Court Opinion

ID: 3001679
Source: CourtListenerOpinion
Date Created: 2015-09-24 20:19:27.044266+00
Date Added: 2024-06-11T18:02:01.177709
License: Public Domain

NONPRECEDENTIAL DISPOSITION
                      To be cited only in accordance with Fed. R. App. P. 32.1

                     United
                      To be citedStates       Court
                                  only in accordance      of R.Appeals
                                                     with Fed.  App.
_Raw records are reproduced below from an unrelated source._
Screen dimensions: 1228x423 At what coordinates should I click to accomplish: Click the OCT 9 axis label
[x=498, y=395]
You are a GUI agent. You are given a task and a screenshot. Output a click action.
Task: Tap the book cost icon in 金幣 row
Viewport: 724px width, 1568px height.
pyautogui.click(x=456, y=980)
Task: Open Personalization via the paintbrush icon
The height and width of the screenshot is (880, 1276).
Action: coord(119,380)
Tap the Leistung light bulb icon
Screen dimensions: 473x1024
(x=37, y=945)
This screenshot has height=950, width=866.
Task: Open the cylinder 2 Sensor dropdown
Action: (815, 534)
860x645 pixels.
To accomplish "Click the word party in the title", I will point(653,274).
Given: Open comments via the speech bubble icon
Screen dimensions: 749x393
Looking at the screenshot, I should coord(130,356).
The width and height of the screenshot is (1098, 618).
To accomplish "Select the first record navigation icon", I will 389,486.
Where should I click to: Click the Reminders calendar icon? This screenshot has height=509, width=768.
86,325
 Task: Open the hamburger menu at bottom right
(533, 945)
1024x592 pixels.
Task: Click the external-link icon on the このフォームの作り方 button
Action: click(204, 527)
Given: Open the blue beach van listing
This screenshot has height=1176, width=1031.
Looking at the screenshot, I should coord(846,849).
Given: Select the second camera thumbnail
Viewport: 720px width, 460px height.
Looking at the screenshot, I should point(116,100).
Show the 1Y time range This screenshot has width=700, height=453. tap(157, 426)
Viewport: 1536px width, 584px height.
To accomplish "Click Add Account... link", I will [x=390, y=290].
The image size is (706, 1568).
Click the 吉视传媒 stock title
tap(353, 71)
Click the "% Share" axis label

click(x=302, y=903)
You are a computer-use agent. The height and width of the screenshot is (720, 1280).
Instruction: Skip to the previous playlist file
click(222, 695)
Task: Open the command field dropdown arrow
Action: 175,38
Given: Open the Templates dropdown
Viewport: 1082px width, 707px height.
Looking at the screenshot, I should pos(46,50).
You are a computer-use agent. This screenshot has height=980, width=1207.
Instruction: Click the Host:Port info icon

P.
                              32.1Not to be cited per Circuit Rule 53
                                      For the Seventh Circuit
                                      Chicago, Illinois 60604
                                      Submitted April 21, 2008∗
                                       Decided April 29, 2008

                                                Before

                                FRANK H. EASTERBROOK , Chief Judge

                                RICHARD D. C UDAHY, Circuit Judge

                                DANIEL A. MANION, Circuit Judge

Nos. 07-2950 & 07-3583

VOLODYMYR PAVLYK , also known as NIKOLAI
NARYJKIN, NATALIA PAVLYK and IRYNA PAVLYK , also                  Petitions for Review of an
known as LUBA SAVCHUK ,                                           Order of the Board of
     Petitioners,                                                 Immigration Appeals.

                v.                                                Nos. A95-924-674
                                                                       A95-415-976
MICHAEL B. MUKASEY, Attorney General of the                            A95-924-704
United States,
      Respondent.

                                                 Order

       We denied Volodymyr Pavlyk’s petition for review of an order that he (and his
family) must be removed from the United States to Ukraine. 469 F.3d 1082 (7th Cir.

∗ These successive appeals have been submitted to the original panel under Operating Procedure 6(b).
After examining the briefs and the record, we have concluded that oral argument is unnecessary. See Fed.
R. App. P. 34(a); Cir. R. 34(f).
Nos. 07-2950 & 07-3583                                                         Page 2

2006). The Pavlyks then asked the Board of Immigration Appeals to reopen and, when
the Board denied that request, asked it to reconsider. That motion, too, was denied, and
the Pavlyks have filed two petitions for review, one from each of the orders.

       The principal argument now advanced is that 8 U.S.C. §1158(a)(2)(B), which gives
aliens only one year after entering the United States to seek asylum, is either
inapplicable to the Pavlyks or unconstitutional. Such an argument does not support
reopening, however; only developments that post-date a removal order may be urged
in support of reopening. The immigration judge invoked §1158(a)(2)(B) against the
Pavlyks in their removal hearing. The Pavlyks conceded untimeliness but argued that
the immigration judge had not adequately considered the possibility of exceptions to
the statute; we dismissed that aspect of the claim for lack of jurisdiction, see also Jiménez
Viracacha v. Mukasey, 518 F.3d 511 (7th Cir. 2008), leaving only the Pavlyks’ request for
withholding of removal. The particular arguments that the Pavlyks now present were
not before us in 2006, but a motion to reopen is not a means to advance purely legal
arguments that were not made earlier. This is so whether or not the Pavlyks’ failure to
contest §1158(a)(2)(B) on their initial petition to this court meets the technical
requirements of issue preclusion.

       Much the same problem dogs the Pavlyks’ argument that reopening is
warranted by the risk of persecution should they be returned to Ukraine. They lack any
evidence that conditions in Ukraine are materially different today than they were at the
time of their hearing. Instead they seek to adduce new evidence that could have been
presented earlier. For example, they contend that a letter the IJ and BIA considered in
2004 was a hoax. Whether the Ferents letter, dated May 18, 1998, was bona fide (and
truthful, if genuine) was a subject that could have been addressed long ago. A motion
to reopen is not a means to get a second bite at the apple and relitigate the removal
proceeding with the benefit of hindsight. See 8 C.F.R. §§1003.2(c)(3)(ii), 1003.23(b)(4)(i).
See also Krougliak v. INS, 289 F.3d 457, 460 (7th Cir. 2002). All of the evidence on which
the Pavlyks now rely concern events that predate the hearing. The Board was entitled
to confine its attention to the question whether conditions have changed for the worse
in Ukraine since 2004.

       The petitions for review are denied.